In an observer-blinded comparison, no similar structures were found within the ciliary axoneme in 10 normal control subjects, 10 patients with asthma, 10 patients with PCD, 10 patients with chronic respiratory infections, or eight samples from respiratory patients couriered from Great Ormond Street Hospital to Royal Brompton Hospital for possible PCD diagnosis (to exclude possible acquired defects during transport). Similar vesicular structures were seen within the cytoplasm of ciliated cells from patients in all groups.

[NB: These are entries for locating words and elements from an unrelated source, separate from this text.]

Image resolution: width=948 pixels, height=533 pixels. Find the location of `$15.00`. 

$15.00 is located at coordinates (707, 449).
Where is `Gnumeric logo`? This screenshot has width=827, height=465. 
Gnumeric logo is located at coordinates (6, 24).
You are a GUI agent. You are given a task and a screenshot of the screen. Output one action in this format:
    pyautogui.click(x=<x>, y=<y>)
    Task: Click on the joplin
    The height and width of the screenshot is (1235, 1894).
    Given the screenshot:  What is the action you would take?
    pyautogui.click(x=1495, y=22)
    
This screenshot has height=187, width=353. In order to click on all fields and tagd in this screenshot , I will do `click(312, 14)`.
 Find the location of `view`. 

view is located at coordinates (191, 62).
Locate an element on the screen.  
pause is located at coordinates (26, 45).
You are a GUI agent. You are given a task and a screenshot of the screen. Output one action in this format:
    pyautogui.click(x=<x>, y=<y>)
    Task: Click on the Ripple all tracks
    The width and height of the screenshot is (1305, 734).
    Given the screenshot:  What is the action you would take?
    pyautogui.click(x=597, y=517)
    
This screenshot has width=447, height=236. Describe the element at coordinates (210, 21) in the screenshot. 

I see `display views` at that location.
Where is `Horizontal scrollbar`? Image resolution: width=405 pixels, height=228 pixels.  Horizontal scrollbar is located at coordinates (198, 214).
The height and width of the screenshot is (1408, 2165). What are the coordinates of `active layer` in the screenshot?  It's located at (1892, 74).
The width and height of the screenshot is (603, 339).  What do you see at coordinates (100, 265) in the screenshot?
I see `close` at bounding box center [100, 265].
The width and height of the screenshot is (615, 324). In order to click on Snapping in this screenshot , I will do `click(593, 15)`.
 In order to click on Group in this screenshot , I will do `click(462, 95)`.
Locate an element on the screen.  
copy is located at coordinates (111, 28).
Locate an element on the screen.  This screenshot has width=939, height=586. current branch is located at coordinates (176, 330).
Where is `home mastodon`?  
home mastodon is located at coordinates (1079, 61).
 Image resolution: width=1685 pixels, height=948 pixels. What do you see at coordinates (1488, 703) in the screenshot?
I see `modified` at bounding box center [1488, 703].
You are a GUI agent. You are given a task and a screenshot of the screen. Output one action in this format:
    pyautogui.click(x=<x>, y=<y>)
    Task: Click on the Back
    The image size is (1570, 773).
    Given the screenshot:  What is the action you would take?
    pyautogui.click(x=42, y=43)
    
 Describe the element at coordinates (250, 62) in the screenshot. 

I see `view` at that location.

In summary, patients with BBS have a high prevalence of asthma, otitis media, and rhinitis. This is reflected in the nasal epithelial histology, which shows damaged epithelium and goblet cell hyperplasia. Respiratory motile cilia function and structure are largely normal in patients with BBS; however, a small proportion of cilia contain inclusions within the ciliary membrane, unique to BBS and visible by electron microscopy.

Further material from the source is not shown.